Aedan smiled warmly. “I suppose amends aren’t meant to be easy. At least, we aren’t fighting over a woman. Are we?”
“Just give her some time,” Aera said, resting her hand on his lap. “She’ll see reason. In the meantime, why don’t you get some rest? You must be tired.”
“I can’t rest yet, not while there’s an immense battle happening just miles away from where we are.”
“Another battle?” Nivia responded as she sprang to her feet. “Where?”
“East of here and slightly to the south.”
“Are we safe here?”
“If they keep it to the east, we will be but… we’re heading east and I doubt that a battle of such scale would stay in one place. It will definitely be erratic.”
“So we will eventually and inevitably plunge ourselves into the battle?”
“We could hide and wait until the battle is over.”
“And how long would that be?”
“I don’t know. I just know it’s immense. Even my skin is crawling from just sensing it.”
“Could it be the Covenant?” Aera asked.
“As I have said, I don’t know but given that we were chased by a whole battalion of the Covenant’s lackeys, I say that’s very likely.”
“I sense a ‘but’ following,” Nivia mused. “There is one, isn’t there?”
“But… I also sense traces of divinity from the battle and the Covenant dabbles in the arts pertaining to the Demons. Divine Apostles fighting the Covenant or simply Apostles fighting Apostles. Whichever it is, it’s dangerous for all of us.”
“You too?”
“Never underestimate divinity, even if it’s a small amount. The miracles it can be done with it are unfathomable.”
“No…” Aera muttered suddenly and stood to her feet just as abruptly. “It’s her…”
“Who?” Nivia questioned.
“My fellow Apostle… I sense her presence from over there.”

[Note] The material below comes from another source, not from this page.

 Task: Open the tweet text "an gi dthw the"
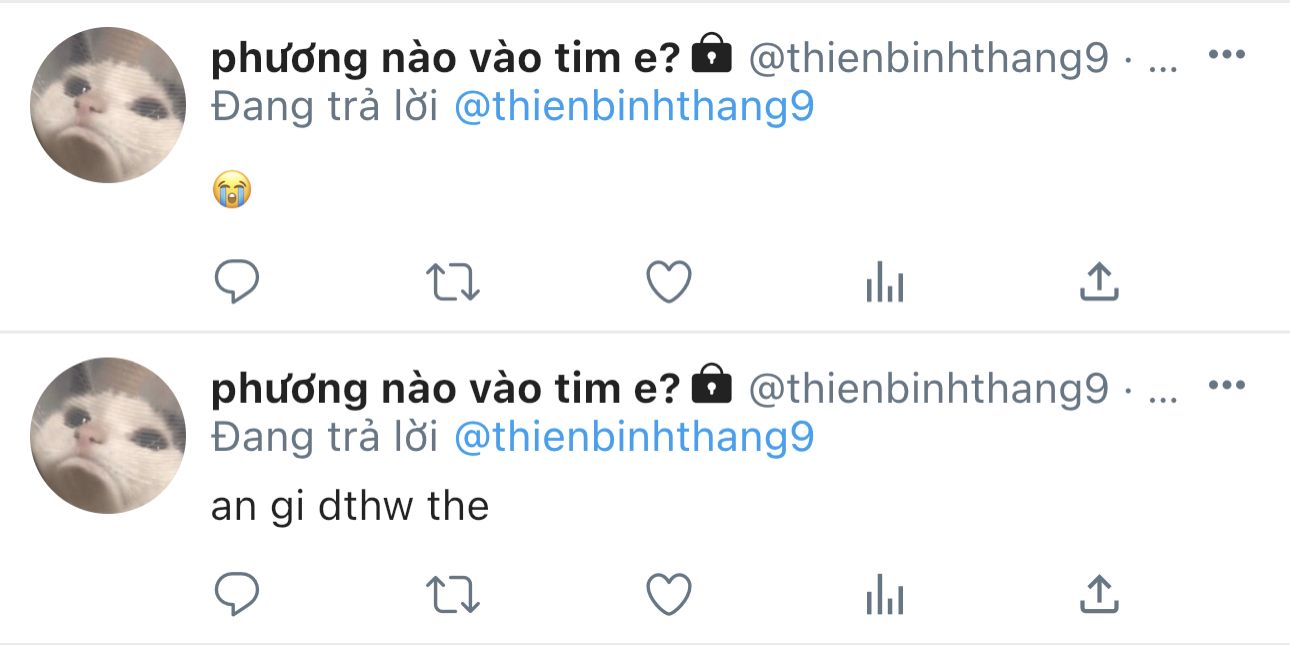tap(350, 507)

“An Apostle of the same Divine Guardian as yours…” Aedan mulled. “The Apostle of Lust, is it?”
“Wait,” Nivia halted the exchange. “Who are you talking about?”

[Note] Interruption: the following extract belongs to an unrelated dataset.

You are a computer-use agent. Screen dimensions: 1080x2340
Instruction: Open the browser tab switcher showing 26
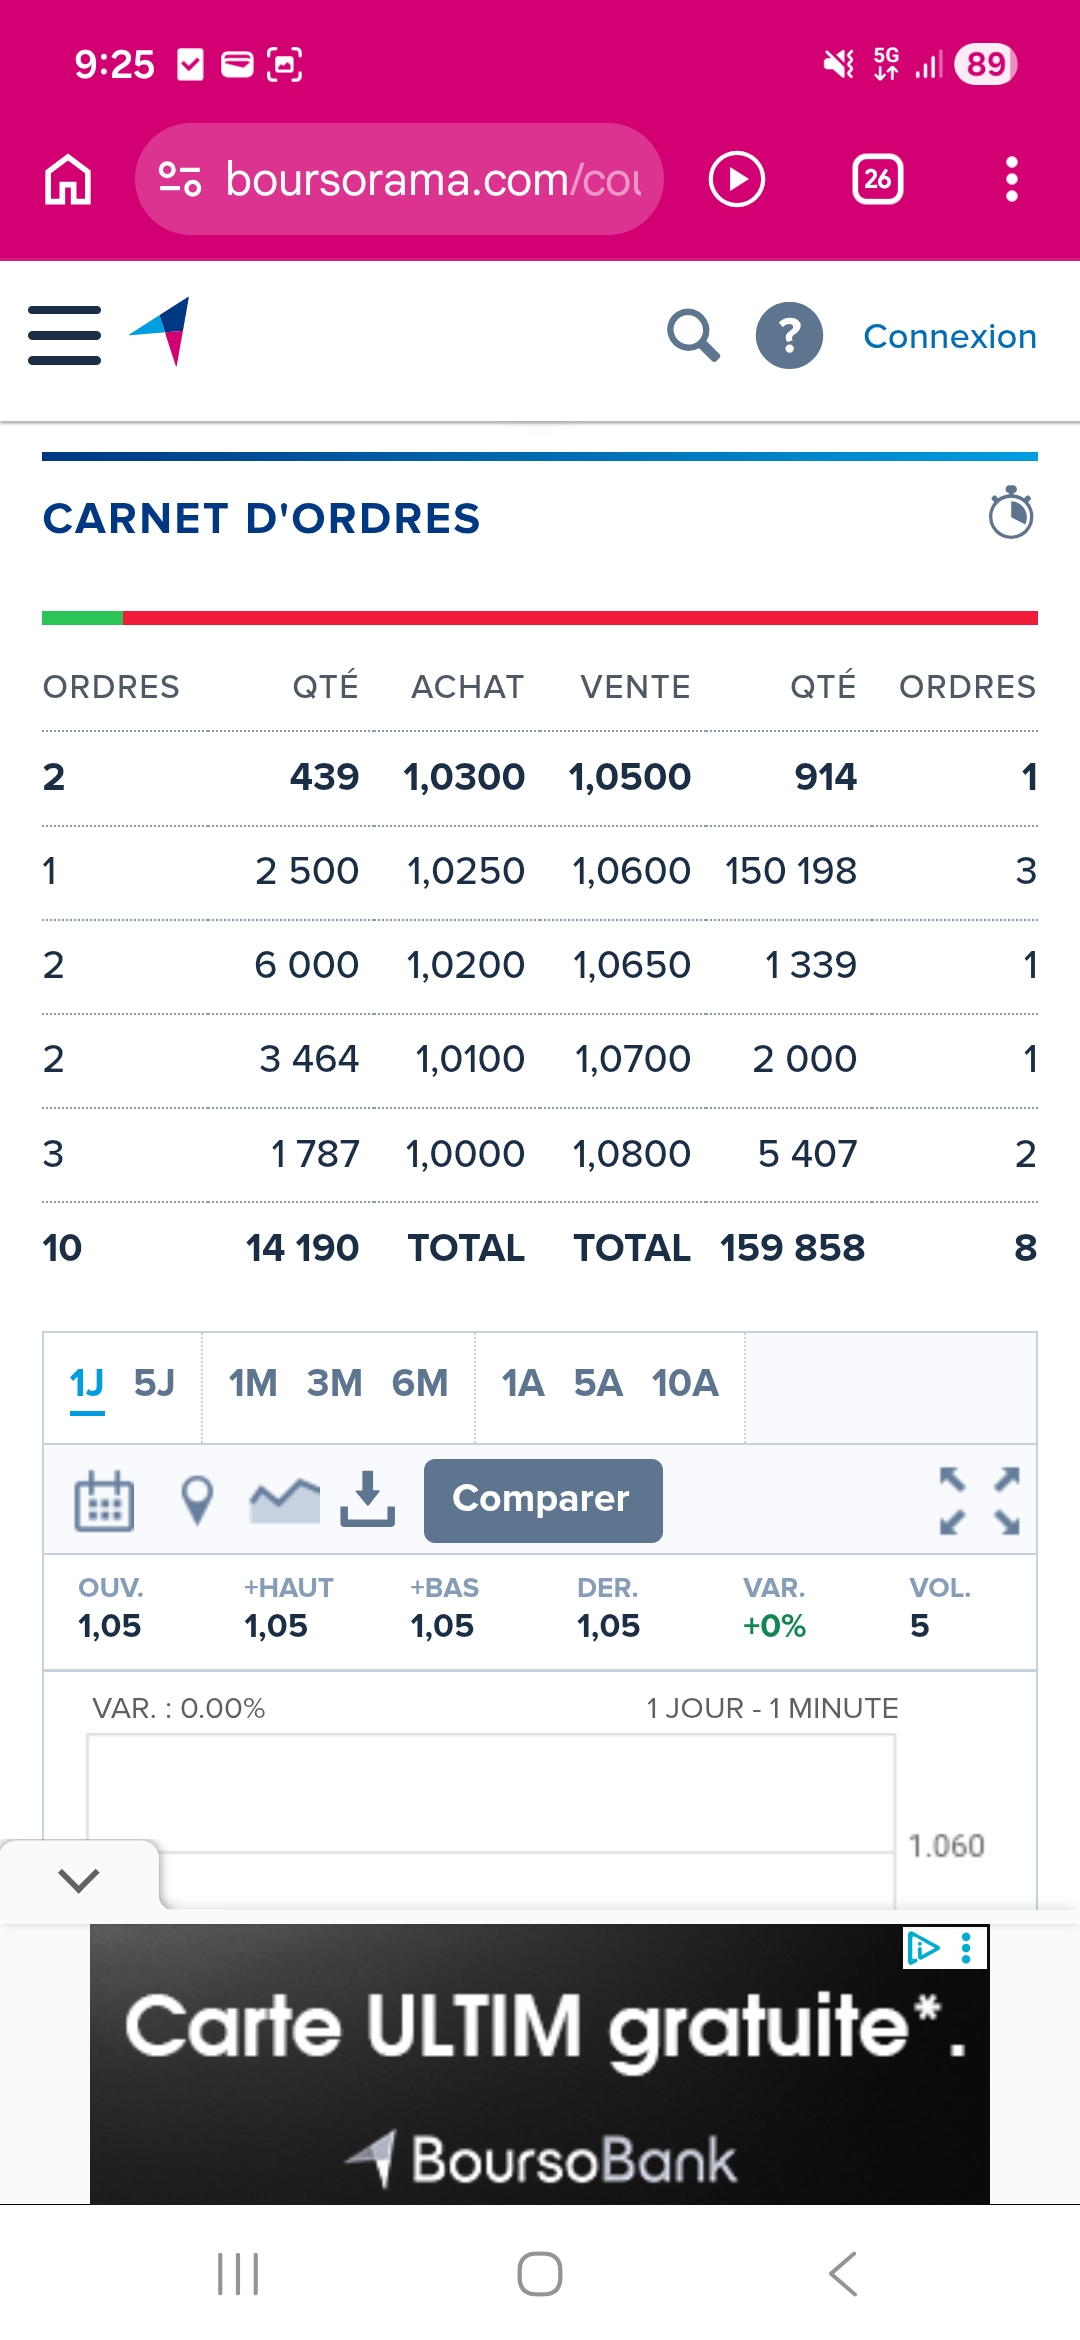pos(878,179)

“Yes,” Aera answered, disregarding Nivia’s inquiry. Her shoulders were shivering with an unknown emotion brimming. “I must go there. She needs me… I must help.”
“You can’t go there,” Aedan said. “You will be—”
All of a sudden, a loud roar erupted from the east. A small wave of force swept past them as if an explosion had just occurred. Aera recoiled and stiffened in response. Nivia almost fell off the boulder. Lilian was jolted awake, squealing, from her slumber.
“You gotta be joking…” Aedan gasped.
“What was that?!” Lilian asked with a horrified expression. “That felt extremely oppressing. It kinda felt like…” she looked at Aedan.
“Yes, it’s a Dragon.”
“So that was a Dragon…” Aera muttered in a hollow voice as she hugged her shoulders.
“Why is a Dragon here in this region?”
Aedan sighed. “That’s what I wish to know too. Looks like our break has been cut short.”
“We’re going there!?” Nivia blurted out.
“Erin could be there.”
The glint in Nivia’s eyes took a sharp shift. “Oh… then we should head over there fast.”
Aedan rolled his eyes. “I’ll go on ahead,” he said and took off into a sprint.
“Wait!” Nivia shouted but Aedan had already left. “For the love of the Spirits… I swear—!”
“Looks like it’s up to me again,” Lilian muttered exasperatedly as she began her chant to summon the Kiral.